All the guidelines and some advisory strategies concentrate on lipid-lowering as part of their brief, in effect focusing on NNT and, hence, underlying CVD risk.[98] These approaches neglect the substantial benefits seen on CVD mortality and events seen in some sub-groups from non-lipid-lowering-based therapies. Sodium-glucose lithium transporter-2 (SGLT-2) inhibitors reduce mortality, heart failure and CVD events in patients with diabetes,[100] whereas glucagon-like peptide-1 (GLP-1) agonists reduce CVD events.[101] These patients may encompass 25–30% of eligible patients based on PCSK-9 trial recruitment. Furthermore, other interventions such as high-dose omega-3 fatty acids (reduction of cardiovascular events with EPA-intervention trial; REDUCE-IT) in patients with moderate hypertriglyceridaemia (which overlap with PCSK-9 trial recruitment criteria) also reduce CVD events.[102] Other data suggest that more aggressive anti-thrombotic therapy or even colchicine therapy may further reduce the eligible population by reducing CVD events from other causes without needing to prescribe expensive drugs.[103] Thus, the eligible population for PCSK9 inhibitors is, in reality, patients with hypercholesterolaemia who are statin-intolerant or those with FH.

Conclusion

PCSK-9 inhibitors are a major innovation in lipid management and are undoubtedly effective in reducing both CVD events and LDL-C by 50% with acceptable rates of discontinuation.
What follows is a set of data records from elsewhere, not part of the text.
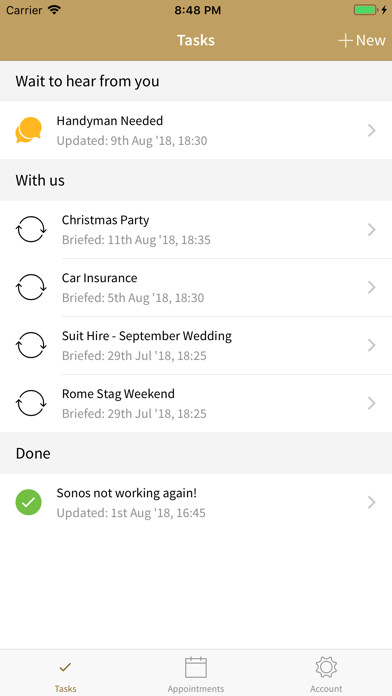Open Car Insurance via right chevron
Image resolution: width=392 pixels, height=696 pixels.
pos(372,288)
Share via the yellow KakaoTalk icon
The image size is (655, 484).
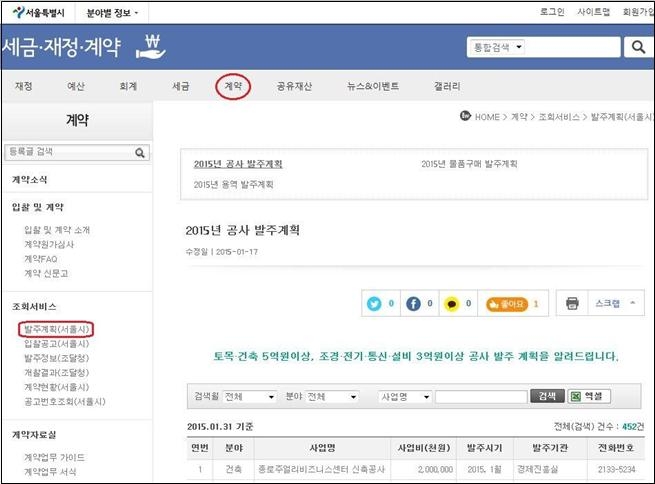(x=452, y=303)
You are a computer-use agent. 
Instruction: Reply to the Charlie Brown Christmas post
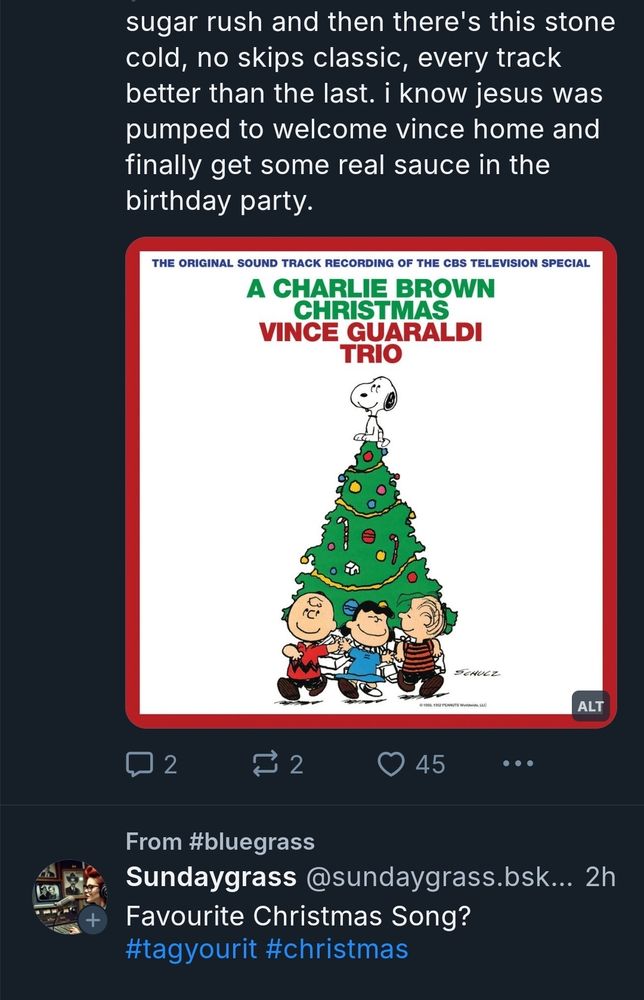(137, 765)
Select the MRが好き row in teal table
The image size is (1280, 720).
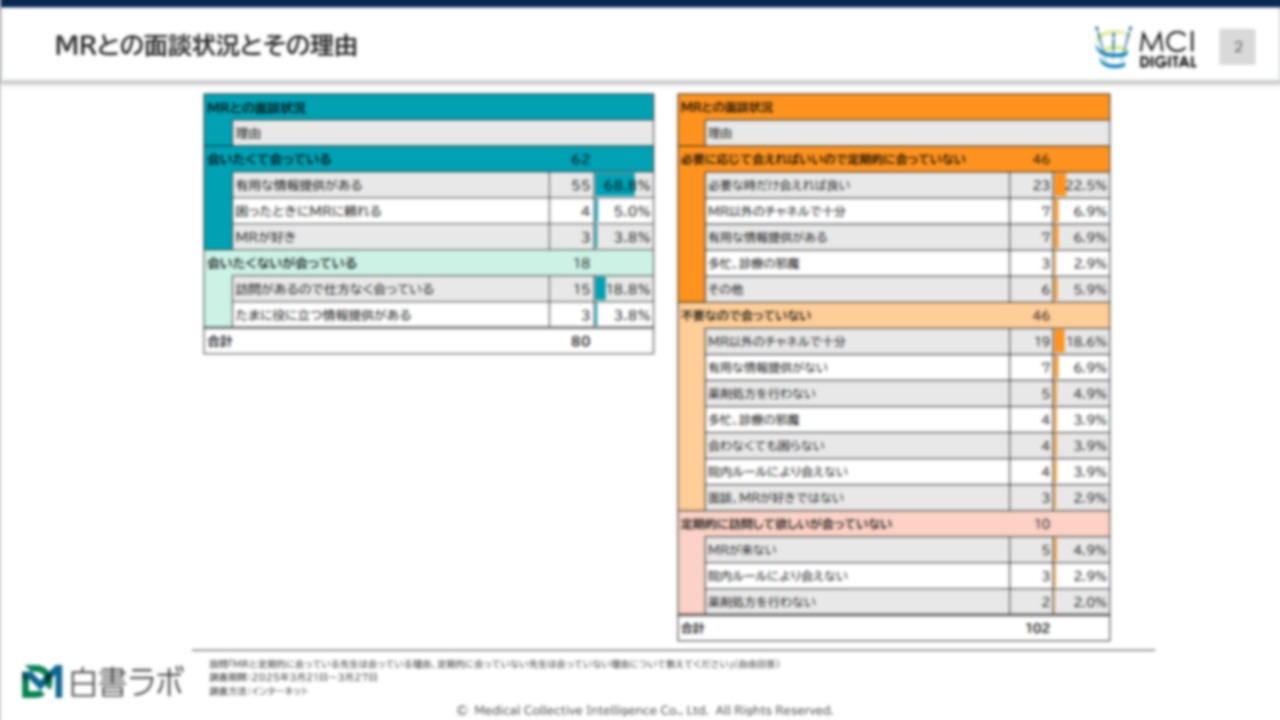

Uptake of these drugs has been slow, driven by concerns about affordability from payers, but increasing flexibility on pricing is helping to resolve this in many countries. New PCSK-9 interventions are in development, as are alternative oral methods of lowering LDL-C. Though PCSK-9 inhibitors will undoubtedly have a place in lipid management, it is unclear as to whether they will be universally used or just prescribed to selected high-risk groups.